Ab dem Jahr 2011 begann eine erneute Trendumkehr und seit 2014 verzeichnen die kreisfreien Großstädte wieder Wanderungsverluste gegenüber den ländlichen Kreisen. In den beiden ersten Jahren der Coronapandemie, 2020 und 2021, hat sich dieser Trend der Wanderungsverluste für Städte und Wanderungsgewinne für stärker ländliche Kreise noch einmal intensiviert. Betrugen die Wanderungsverluste der Städte 2019 im Durchschnitt – 0,3 %, waren es in den Jahren 2020 und 2021 rund – 0,5 %, sodass die größten Städte in diesen Jahren so viel Bevölkerung durch Binnenwanderung verloren haben wie zuletzt Mitte der 1990er-Jahre. Gründe hierfür waren die teils ausbleibenden Wanderungen junger Menschen in die Städte und die verstärkte Abwanderung von Familien aus den Großstädten. Die zuletzt deutlichen Gewinne für die ländlichen Kreise erklären sich auch aus den vermehrten Umzügen ins Umland der größten Städte, das teilweise als ländlich klassifiziert wird, wie etwa an Berlin deutlich wird.
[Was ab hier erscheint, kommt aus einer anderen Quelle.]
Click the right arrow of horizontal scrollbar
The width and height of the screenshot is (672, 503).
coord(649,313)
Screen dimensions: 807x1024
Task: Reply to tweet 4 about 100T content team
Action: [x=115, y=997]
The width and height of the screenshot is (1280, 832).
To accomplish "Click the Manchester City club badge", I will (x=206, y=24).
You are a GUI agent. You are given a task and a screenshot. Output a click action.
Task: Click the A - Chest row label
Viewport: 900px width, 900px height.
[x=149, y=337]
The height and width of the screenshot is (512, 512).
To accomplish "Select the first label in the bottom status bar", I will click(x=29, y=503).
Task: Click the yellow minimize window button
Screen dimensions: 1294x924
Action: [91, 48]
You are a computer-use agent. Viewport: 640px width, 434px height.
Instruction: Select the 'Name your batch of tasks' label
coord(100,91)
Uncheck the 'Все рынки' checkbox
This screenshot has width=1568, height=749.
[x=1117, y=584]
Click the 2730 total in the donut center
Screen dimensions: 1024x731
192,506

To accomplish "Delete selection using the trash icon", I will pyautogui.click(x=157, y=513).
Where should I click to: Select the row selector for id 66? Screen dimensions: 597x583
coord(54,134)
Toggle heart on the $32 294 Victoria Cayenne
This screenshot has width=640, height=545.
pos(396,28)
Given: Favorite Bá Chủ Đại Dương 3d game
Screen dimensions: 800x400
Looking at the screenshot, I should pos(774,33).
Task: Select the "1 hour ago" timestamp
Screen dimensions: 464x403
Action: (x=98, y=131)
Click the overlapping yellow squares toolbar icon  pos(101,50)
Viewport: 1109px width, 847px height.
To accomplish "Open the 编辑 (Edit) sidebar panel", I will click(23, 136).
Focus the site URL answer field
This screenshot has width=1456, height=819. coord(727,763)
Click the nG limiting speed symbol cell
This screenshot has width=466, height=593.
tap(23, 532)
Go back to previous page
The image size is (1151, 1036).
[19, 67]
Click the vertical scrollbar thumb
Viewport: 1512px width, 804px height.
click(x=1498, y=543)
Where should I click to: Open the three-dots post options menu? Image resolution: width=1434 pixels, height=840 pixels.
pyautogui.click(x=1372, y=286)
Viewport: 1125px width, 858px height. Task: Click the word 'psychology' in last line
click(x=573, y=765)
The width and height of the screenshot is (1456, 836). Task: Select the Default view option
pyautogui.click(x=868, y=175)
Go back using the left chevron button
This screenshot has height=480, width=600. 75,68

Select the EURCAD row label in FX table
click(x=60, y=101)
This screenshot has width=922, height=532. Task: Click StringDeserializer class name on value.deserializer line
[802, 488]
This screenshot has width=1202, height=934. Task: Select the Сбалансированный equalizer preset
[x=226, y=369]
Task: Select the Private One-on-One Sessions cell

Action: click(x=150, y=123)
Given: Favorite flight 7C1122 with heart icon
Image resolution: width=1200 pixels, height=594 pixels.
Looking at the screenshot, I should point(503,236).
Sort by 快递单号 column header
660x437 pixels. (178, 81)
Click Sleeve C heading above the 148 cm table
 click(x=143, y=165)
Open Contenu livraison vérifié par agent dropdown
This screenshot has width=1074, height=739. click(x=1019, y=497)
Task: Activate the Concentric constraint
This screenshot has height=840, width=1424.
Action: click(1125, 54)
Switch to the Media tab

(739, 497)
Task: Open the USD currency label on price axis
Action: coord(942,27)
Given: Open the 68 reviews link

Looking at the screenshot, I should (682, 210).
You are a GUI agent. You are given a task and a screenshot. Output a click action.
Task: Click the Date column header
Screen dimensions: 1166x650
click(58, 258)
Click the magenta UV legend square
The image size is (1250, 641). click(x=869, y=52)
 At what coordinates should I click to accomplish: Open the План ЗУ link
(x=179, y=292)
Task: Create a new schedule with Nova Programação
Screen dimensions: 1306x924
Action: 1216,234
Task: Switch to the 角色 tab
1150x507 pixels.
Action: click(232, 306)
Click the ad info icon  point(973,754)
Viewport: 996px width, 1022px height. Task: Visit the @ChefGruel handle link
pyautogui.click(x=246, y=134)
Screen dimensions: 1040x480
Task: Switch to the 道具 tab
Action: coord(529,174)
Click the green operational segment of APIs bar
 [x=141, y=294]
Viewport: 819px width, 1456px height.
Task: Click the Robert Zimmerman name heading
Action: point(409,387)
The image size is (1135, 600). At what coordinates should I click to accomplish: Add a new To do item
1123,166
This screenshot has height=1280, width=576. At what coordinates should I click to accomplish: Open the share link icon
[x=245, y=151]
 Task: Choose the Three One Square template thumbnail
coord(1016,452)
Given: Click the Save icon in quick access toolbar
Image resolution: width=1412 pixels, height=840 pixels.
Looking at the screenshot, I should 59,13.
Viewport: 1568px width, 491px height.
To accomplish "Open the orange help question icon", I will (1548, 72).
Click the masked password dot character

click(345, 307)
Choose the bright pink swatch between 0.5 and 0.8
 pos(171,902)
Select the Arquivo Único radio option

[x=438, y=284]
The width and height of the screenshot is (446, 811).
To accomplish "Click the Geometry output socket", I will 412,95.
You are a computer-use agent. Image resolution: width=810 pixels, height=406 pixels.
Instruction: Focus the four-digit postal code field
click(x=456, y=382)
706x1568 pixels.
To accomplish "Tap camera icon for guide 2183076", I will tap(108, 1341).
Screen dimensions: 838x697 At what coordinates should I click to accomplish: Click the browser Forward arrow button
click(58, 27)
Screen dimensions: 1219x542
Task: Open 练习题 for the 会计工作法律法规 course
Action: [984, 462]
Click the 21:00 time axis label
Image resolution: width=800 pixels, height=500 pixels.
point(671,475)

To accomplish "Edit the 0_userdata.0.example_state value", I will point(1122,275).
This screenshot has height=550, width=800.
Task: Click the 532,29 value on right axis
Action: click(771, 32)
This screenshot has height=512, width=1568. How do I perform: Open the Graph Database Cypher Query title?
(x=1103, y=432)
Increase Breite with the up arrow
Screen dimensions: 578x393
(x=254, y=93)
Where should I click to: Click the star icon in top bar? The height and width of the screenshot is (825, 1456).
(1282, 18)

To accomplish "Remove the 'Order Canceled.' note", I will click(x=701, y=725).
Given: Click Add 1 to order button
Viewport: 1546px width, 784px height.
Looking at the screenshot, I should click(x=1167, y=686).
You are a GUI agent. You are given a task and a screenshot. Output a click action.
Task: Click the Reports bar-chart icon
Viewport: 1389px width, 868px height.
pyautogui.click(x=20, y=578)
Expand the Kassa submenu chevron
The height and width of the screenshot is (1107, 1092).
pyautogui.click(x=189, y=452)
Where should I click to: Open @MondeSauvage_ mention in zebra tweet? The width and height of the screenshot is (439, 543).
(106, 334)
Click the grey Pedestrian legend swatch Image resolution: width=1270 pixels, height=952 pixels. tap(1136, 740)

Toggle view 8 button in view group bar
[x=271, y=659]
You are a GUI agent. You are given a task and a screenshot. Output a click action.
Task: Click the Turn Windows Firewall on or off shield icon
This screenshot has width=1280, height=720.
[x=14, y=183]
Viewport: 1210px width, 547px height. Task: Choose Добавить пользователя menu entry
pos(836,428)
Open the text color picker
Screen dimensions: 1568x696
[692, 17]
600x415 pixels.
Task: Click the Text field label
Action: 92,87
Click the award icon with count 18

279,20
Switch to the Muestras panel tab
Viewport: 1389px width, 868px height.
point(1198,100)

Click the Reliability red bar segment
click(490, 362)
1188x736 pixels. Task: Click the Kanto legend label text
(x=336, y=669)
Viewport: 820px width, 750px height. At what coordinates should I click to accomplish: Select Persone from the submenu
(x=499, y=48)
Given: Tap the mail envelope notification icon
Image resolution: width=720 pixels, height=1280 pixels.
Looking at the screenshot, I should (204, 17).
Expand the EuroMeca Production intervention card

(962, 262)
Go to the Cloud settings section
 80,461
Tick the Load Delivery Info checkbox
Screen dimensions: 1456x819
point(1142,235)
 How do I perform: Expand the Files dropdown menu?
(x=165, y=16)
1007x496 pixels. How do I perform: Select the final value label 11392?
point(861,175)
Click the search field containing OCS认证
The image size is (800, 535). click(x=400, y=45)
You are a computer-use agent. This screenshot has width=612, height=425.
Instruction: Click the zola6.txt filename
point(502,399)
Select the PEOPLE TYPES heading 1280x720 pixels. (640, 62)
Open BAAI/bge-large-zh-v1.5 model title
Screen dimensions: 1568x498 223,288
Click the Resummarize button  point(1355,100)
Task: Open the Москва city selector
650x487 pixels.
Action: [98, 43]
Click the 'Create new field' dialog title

Die Wanderungsmuster für verschiedene Raumtypen variieren stark mit dem Lebensalter. Gerade junge Menschen im Alter von 18 bis 24 Jahren ziehen besonders häufig, etwa für eine Ausbildung, ein Studium oder den Berufseinstieg, von ländlichen in städtische Regionen. Zu einem etwas geringeren Grad galt dies 2021 für die 25- bis 29-Jährigen, wobei für diese Bevölkerungsgruppe derzeit kein eindeutiger Trend zu verzeichnen ist. Die sogenannten Familienwanderer (unter 18-Jährige und 30- bis 49-Jährige) zog es dagegen häufiger in kleinere städtische Kreise oder ländliche Gebiete. Diese Entwicklung war ebenso bei den über 50-Jährigen zu beobachten.
Zusammenfassung
Binnenwanderung ist im Kontext niedriger Geburtenraten und einer relativ stabilen, hohen Lebenserwartung in Deutschland von grundlegender Bedeutung für die regionale Bevölkerungsentwicklung und deren Altersstruktur. Bezogen auf die Umzüge zwischen ländlichen und städtischen Kreisen findet, nach einer gut zehnjährigen Phase der verstärkten Wanderung in die Städte, seit 2014 wieder eine Wanderung in Umlandregionen statt. Diese neue Phase der Suburbanisierung hat sich in den beiden ersten Jahren der Coronapandemie, 2020 und 2021, noch einmal verstärkt. Trotz aktuell negativer Binnenwanderungssalden ist die Bevölkerung in den Großstädten jedoch aufgrund internationaler Zuwanderung und mehr Geburten als Sterbefällen im Zeitraum von 2012 bis 2021 (mit Ausnahme von Oberhausen) insgesamt gewachsen.
Insbesondere die Kreise im Umland der größten Städte, aber auch andere städtische Kreise sowie ländliche Kreise, die in den Vorjahren schrumpften, haben im Jahr 2021 durch Binnenwanderung an Bevölkerung gewonnen.